Muitos julgamentos atendiam menos à análise individual das condutas e mais à necessidade política de afirmar autoridade. O resultado foi conhecido: a exceção tornou-se regra, e a justiça cedeu espaço ao medo.
No século XX, o cenário se repetiu em diferentes contextos pós-guerra. Em diversos países, tribunais de exceção foram criados para responder a traumas coletivos profundos. Ainda que motivados por razões compreensíveis, muitos desses julgamentos acabaram por relativizar garantias fundamentais, sob o argumento de que o momento histórico não comportava a normalidade do Direito.
O tempo, contudo, mostrou que decisões tomadas sob forte emoção raramente resistem ao crivo histórico.
O Direito Penal moderno nasce justamente como reação a esses excessos. Ele não existe para satisfazer o clamor social, mas para conter o poder punitivo do Estado.
A pena não pode ser resposta emocional nem instrumento de pedagogia pelo medo. Como advertia Cesare Beccaria, punições desproporcionais não fortalecem a ordem; corroem sua legitimidade e alimentam novos ciclos de ruptura.
É nesse ponto que a dosimetria da pena assume centralidade. Longe de ser mero detalhe técnico, ela é o momento em que o Estado revela se está julgando fatos concretos ou respondendo a uma narrativa coletiva.
O sistema trifásico adotado pelo Código Penal brasileiro exige análise individual da culpabilidade, dos antecedentes, da conduta social, da personalidade do agente, dos motivos e das circunstâncias do crime. A Constituição Federal consagra a individualização da pena como garantia fundamental justamente para evitar julgamentos massificados em tempos de crise.
Os condenados pelos atos de 8 de janeiro não formam um grupo homogêneo. Há organizadores, financiadores, lideranças e executores diretos de atos violentos. Há também participantes ocasionais, sem capacidade real de comando ou compreensão plena do alcance jurídico de suas condutas.
O Direito Penal não pode tratar desiguais como iguais sem repetir erros históricos já conhecidos. Quando isso ocorre, abandona-se a técnica em favor do símbolo.
A experiência dos tribunais de exceção demonstra que o maior risco surge quando o Estado passa a enxergar determinados acusados como inimigos a serem neutralizados, e não como cidadãos submetidos à lei. Nesse cenário, a pena deixa de responder ao fato e passa a responder à necessidade de reafirmação institucional. A exceção, que deveria ser episódica, transforma-se em método.
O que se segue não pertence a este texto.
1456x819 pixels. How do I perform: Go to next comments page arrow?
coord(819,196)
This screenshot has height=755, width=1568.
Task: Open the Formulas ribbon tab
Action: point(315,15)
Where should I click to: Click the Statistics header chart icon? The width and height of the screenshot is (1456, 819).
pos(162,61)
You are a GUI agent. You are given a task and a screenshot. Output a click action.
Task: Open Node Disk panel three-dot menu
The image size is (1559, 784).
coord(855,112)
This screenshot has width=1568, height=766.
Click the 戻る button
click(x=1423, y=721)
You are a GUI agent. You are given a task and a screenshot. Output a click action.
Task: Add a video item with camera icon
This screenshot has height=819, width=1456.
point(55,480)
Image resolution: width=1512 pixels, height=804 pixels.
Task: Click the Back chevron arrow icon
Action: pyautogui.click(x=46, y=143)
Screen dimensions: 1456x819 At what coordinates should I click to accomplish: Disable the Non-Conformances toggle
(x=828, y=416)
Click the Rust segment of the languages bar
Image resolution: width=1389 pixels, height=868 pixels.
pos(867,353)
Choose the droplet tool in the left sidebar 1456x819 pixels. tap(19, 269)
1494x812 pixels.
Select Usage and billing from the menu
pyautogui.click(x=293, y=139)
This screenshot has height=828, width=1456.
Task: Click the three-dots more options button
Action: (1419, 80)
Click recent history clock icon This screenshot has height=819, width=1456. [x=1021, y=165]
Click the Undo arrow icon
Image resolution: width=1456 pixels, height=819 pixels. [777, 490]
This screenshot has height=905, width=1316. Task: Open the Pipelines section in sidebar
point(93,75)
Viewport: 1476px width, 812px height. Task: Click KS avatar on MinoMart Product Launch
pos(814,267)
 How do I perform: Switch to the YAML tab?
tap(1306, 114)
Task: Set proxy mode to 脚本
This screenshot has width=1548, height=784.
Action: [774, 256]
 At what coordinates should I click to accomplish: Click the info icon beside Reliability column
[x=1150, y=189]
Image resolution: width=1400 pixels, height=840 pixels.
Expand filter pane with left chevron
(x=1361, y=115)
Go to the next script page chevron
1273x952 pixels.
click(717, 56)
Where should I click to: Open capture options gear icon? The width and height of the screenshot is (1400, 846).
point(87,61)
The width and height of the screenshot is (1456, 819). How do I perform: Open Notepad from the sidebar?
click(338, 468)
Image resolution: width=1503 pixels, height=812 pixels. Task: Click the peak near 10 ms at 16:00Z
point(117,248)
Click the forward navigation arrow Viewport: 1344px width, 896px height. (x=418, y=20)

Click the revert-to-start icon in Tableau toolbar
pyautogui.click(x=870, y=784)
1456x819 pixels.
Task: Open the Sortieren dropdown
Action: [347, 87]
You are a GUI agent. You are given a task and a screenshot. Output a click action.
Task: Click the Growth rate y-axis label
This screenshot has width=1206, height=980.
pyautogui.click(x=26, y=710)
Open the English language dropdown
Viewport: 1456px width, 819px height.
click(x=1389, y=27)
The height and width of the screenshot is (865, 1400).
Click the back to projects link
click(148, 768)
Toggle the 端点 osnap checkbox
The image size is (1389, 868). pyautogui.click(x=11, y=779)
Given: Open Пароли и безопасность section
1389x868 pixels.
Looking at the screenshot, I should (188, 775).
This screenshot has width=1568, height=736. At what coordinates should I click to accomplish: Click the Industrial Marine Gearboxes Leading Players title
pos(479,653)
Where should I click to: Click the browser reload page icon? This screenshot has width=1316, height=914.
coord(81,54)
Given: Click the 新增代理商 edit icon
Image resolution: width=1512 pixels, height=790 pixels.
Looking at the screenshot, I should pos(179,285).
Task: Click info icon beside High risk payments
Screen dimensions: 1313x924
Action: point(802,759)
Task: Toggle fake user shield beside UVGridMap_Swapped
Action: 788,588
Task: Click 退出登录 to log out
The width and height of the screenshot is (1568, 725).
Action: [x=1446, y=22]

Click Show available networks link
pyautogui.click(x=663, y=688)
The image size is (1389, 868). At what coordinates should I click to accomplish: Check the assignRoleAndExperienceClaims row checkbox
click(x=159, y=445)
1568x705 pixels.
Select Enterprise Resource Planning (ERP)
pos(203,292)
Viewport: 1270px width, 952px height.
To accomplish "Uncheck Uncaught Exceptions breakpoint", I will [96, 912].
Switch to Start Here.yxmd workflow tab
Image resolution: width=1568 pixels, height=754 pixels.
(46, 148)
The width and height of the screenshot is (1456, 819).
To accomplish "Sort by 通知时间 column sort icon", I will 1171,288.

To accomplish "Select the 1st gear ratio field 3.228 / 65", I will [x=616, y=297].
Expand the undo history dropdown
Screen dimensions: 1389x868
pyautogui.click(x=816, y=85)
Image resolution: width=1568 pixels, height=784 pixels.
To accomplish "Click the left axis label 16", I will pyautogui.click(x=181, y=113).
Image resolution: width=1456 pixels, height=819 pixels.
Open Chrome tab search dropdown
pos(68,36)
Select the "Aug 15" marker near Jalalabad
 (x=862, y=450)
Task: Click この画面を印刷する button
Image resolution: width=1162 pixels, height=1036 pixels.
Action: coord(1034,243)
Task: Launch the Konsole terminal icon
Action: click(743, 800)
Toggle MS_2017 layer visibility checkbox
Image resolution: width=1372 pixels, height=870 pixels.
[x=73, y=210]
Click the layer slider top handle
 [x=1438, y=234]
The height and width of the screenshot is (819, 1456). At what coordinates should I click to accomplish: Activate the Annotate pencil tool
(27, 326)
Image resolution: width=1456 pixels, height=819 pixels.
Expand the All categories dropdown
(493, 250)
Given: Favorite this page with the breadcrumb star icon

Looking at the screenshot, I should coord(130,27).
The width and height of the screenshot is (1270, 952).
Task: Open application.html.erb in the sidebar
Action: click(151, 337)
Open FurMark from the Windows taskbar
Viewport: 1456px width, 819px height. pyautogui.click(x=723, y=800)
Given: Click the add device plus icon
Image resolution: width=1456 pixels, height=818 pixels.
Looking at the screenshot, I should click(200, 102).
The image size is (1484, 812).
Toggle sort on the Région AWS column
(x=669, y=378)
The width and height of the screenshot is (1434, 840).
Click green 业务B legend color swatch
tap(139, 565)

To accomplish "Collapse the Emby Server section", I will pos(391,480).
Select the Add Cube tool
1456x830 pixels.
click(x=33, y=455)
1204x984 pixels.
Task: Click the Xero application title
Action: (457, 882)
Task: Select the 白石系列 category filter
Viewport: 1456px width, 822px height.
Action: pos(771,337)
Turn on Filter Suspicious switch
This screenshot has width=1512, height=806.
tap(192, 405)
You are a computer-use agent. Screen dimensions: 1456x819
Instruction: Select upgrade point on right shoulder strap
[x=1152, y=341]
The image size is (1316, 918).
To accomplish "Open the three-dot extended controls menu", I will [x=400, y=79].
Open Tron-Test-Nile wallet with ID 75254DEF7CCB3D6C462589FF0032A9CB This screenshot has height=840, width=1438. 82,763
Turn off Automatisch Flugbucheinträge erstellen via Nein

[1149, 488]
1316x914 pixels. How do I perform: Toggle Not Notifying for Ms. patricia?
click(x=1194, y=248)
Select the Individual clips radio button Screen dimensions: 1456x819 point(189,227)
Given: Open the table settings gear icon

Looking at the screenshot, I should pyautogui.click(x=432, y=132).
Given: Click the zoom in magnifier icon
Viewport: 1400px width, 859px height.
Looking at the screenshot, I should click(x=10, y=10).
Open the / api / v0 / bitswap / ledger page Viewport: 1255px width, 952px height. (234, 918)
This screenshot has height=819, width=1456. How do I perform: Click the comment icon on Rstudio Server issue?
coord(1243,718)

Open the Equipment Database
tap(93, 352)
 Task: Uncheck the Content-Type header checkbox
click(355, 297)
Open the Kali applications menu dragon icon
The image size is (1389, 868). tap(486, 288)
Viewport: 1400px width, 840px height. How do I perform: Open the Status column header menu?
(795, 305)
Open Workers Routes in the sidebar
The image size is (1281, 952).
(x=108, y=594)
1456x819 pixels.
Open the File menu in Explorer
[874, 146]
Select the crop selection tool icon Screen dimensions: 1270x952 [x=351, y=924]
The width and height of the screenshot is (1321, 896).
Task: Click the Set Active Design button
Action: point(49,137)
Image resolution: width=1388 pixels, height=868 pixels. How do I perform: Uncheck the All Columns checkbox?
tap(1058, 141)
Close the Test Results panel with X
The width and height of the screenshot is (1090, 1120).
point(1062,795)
A culpabilidade sempre foi concebida como limite da pena. A gravidade do episódio não autoriza, por si só, a elevação desmedida das sanções se a contribuição individual foi periférica. Essa não é uma discussão ideológica, mas um princípio construído historicamente para impedir que o Direito Penal seja capturado pela emoção coletiva.
A jurisprudência dos tribunais superiores brasileiros, em linha com essa tradição garantista, exige fundamentação concreta na dosimetria da pena. Majorações baseadas apenas na gravidade abstrata do delito, na repercussão social ou na comoção coletiva não atendem ao padrão constitucional de motivação das decisões judiciais. A pena precisa ser explicada, delimitada e proporcional. Sem isso, perde legitimidade.
Outro ponto sensível está no uso cumulativo de tipos penais e agravantes sem clara autonomia fática. O concurso de crimes não pode servir como mecanismo automático de maximização punitiva.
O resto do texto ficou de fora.